* **Records for the task**:
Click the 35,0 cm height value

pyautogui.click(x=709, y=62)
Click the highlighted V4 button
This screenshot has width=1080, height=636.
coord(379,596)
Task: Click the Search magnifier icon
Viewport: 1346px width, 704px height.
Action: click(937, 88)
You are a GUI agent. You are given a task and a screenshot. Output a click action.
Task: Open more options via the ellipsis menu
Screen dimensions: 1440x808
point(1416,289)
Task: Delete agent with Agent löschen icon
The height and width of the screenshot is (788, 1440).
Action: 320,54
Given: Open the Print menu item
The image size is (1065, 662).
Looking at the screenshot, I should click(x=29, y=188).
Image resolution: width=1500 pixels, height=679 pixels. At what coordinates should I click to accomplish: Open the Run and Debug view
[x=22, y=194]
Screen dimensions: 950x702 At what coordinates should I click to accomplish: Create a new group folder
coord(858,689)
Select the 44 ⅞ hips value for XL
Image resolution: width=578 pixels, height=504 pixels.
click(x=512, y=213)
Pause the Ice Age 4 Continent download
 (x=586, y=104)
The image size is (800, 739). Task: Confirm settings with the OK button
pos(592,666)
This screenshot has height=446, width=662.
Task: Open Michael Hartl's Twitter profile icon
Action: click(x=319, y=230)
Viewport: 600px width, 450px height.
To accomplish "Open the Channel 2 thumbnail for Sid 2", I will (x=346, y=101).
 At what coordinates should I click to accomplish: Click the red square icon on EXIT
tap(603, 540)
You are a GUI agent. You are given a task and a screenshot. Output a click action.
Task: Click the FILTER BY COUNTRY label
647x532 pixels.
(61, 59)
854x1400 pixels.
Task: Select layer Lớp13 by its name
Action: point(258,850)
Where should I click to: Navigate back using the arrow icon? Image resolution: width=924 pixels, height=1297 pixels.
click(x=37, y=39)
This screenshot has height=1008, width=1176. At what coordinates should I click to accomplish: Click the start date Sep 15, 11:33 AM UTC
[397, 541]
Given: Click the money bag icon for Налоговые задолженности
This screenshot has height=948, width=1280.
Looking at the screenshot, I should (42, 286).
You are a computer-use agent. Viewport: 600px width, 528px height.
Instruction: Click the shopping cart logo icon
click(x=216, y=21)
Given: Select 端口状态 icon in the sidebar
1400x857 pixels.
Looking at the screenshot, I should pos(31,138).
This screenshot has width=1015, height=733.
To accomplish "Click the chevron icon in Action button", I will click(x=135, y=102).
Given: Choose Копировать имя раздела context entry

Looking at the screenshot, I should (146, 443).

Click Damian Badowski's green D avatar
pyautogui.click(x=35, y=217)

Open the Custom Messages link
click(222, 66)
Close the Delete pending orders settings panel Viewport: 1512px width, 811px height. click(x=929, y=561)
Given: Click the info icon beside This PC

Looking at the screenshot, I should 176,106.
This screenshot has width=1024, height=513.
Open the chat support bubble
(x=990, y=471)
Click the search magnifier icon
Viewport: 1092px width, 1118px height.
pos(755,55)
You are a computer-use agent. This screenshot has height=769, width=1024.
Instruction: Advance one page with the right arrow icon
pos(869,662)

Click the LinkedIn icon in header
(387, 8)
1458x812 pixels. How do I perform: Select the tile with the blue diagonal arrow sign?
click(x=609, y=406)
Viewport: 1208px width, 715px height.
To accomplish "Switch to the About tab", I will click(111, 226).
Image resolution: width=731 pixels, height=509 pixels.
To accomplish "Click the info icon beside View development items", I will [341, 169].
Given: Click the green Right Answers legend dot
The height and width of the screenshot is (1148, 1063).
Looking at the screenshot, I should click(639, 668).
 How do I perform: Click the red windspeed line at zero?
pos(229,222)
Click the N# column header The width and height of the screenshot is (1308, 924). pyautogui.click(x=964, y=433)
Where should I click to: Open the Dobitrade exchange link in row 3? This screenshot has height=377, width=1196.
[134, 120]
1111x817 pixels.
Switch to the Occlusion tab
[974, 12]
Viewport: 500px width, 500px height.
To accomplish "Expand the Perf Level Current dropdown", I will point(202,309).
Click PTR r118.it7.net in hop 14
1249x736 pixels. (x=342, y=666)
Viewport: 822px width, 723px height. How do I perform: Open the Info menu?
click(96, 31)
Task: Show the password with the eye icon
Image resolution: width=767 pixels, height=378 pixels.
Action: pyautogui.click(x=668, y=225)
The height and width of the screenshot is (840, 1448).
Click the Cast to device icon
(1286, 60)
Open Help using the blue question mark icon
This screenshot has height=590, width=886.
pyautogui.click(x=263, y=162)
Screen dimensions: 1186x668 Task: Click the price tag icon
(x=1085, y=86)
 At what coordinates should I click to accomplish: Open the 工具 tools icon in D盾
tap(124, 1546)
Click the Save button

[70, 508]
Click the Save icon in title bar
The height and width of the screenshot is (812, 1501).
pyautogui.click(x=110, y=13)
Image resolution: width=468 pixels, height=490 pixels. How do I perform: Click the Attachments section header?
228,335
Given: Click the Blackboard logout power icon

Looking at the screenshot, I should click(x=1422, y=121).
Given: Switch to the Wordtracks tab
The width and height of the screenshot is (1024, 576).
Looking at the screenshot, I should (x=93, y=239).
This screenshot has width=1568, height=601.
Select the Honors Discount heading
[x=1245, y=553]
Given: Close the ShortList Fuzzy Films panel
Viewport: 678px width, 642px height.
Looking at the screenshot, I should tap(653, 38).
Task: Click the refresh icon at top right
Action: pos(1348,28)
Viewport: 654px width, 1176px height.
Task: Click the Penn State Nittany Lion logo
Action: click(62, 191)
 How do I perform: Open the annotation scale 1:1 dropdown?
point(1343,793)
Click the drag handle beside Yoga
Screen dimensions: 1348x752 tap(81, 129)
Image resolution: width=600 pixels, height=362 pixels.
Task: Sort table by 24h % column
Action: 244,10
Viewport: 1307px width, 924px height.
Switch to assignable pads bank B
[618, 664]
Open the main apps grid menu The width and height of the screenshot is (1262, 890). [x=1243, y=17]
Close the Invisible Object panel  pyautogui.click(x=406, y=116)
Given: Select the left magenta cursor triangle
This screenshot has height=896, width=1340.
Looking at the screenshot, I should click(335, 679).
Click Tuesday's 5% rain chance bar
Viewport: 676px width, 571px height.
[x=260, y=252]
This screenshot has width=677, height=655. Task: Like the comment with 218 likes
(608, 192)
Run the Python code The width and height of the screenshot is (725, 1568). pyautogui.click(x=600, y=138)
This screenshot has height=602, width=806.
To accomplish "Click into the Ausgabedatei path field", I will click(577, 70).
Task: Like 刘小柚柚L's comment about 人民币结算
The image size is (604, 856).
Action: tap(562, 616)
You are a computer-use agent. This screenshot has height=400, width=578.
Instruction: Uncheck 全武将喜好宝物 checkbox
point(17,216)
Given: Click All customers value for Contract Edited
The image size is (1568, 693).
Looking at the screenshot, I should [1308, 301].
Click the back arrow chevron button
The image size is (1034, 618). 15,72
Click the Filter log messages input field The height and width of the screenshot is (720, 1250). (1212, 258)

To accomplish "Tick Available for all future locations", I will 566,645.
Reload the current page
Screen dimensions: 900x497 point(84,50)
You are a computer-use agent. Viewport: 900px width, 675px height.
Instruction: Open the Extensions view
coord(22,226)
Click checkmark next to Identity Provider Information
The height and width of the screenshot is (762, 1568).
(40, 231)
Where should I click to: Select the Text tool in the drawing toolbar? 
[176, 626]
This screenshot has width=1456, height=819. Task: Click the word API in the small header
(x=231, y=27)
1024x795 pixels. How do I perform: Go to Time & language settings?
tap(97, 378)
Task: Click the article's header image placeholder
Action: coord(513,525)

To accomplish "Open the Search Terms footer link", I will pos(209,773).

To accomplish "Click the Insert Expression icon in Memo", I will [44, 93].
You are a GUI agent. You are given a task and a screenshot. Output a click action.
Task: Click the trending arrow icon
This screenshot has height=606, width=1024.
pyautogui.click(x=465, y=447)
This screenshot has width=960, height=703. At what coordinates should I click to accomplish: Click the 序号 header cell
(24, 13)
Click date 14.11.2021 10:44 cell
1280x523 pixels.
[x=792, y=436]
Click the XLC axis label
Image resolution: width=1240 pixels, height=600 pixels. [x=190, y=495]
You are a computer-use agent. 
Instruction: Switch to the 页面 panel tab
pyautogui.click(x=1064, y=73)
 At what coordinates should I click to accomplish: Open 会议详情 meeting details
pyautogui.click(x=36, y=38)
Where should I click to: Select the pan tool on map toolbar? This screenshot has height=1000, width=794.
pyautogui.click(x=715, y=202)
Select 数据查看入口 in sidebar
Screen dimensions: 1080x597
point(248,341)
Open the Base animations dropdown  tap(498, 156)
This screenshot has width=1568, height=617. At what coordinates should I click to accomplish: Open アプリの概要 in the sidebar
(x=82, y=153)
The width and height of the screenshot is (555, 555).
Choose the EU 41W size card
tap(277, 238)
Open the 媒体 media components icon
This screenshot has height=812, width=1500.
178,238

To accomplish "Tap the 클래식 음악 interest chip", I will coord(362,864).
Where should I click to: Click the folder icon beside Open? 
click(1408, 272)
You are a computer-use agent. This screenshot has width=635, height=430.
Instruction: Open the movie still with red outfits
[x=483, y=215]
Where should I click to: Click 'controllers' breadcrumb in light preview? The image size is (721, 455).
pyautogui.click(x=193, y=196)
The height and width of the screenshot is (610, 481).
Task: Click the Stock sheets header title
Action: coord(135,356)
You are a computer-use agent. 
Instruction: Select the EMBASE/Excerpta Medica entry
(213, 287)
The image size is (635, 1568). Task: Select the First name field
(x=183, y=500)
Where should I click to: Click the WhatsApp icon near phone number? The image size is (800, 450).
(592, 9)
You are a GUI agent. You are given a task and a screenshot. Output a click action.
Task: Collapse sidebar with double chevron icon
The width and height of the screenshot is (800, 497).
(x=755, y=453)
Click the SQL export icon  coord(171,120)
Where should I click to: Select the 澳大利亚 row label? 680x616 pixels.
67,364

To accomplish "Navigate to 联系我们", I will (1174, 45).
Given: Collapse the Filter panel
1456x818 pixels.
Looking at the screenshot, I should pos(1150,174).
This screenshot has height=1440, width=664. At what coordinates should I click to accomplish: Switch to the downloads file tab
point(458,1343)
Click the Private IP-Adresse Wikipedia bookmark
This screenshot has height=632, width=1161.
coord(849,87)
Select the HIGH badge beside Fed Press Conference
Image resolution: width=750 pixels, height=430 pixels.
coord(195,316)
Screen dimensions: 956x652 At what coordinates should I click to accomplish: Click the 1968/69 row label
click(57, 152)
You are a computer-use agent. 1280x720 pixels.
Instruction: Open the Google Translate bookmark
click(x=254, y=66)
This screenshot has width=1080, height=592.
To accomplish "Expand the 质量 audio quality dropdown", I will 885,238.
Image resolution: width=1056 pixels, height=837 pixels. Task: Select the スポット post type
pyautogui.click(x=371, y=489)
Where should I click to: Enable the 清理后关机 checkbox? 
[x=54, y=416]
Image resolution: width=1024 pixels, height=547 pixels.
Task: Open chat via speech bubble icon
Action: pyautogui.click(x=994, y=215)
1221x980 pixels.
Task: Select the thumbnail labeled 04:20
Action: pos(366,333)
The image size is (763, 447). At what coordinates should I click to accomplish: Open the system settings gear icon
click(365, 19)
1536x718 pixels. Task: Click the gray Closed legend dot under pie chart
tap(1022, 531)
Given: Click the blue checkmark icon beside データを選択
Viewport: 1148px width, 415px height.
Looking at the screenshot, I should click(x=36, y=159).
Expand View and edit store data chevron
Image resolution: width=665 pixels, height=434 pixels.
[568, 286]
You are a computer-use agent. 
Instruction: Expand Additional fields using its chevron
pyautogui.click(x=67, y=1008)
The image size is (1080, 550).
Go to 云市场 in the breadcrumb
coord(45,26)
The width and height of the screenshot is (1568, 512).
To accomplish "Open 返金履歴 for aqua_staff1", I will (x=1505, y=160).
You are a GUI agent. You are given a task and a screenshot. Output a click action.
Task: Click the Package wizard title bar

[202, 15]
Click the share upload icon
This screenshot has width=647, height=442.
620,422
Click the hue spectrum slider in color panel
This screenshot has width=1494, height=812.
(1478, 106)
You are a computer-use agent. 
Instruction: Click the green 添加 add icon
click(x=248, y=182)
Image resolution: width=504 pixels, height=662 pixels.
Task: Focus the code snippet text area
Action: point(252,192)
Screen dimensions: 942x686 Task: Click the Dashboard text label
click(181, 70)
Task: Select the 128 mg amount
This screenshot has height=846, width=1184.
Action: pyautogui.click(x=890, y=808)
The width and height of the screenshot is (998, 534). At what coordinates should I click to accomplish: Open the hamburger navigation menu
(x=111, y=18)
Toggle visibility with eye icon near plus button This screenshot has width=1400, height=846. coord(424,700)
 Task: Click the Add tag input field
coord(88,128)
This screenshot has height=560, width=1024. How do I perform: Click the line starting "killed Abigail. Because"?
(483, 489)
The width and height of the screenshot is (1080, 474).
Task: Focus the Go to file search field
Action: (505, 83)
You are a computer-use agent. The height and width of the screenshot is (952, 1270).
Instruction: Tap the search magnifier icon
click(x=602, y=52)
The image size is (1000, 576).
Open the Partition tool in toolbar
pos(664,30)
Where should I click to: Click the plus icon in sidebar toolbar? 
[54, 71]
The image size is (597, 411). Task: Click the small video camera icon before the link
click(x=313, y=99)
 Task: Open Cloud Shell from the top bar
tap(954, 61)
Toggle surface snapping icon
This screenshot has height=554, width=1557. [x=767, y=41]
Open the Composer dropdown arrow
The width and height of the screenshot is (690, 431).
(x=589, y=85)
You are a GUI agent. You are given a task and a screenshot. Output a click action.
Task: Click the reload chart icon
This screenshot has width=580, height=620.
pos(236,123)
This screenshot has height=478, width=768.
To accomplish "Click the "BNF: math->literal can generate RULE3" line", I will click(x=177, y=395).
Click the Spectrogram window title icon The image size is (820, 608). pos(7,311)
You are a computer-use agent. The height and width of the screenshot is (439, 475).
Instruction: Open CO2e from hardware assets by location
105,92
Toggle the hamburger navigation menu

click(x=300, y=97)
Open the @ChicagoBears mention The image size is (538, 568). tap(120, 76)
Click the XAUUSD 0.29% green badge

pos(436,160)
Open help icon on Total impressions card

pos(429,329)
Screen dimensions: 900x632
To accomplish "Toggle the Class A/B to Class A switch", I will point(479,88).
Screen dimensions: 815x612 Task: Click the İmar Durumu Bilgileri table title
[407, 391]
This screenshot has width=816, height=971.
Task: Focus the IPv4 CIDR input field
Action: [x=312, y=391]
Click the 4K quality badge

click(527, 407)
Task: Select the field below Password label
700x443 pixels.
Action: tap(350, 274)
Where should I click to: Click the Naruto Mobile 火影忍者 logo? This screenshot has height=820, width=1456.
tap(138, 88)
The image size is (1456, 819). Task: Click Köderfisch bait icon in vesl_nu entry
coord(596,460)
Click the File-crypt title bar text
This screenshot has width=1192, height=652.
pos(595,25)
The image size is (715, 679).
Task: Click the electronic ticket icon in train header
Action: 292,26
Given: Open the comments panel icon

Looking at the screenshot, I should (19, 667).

* **Work order**:
Report how many lines in the data above contain "computer", without any other words.

* **Solution to this problem**:
12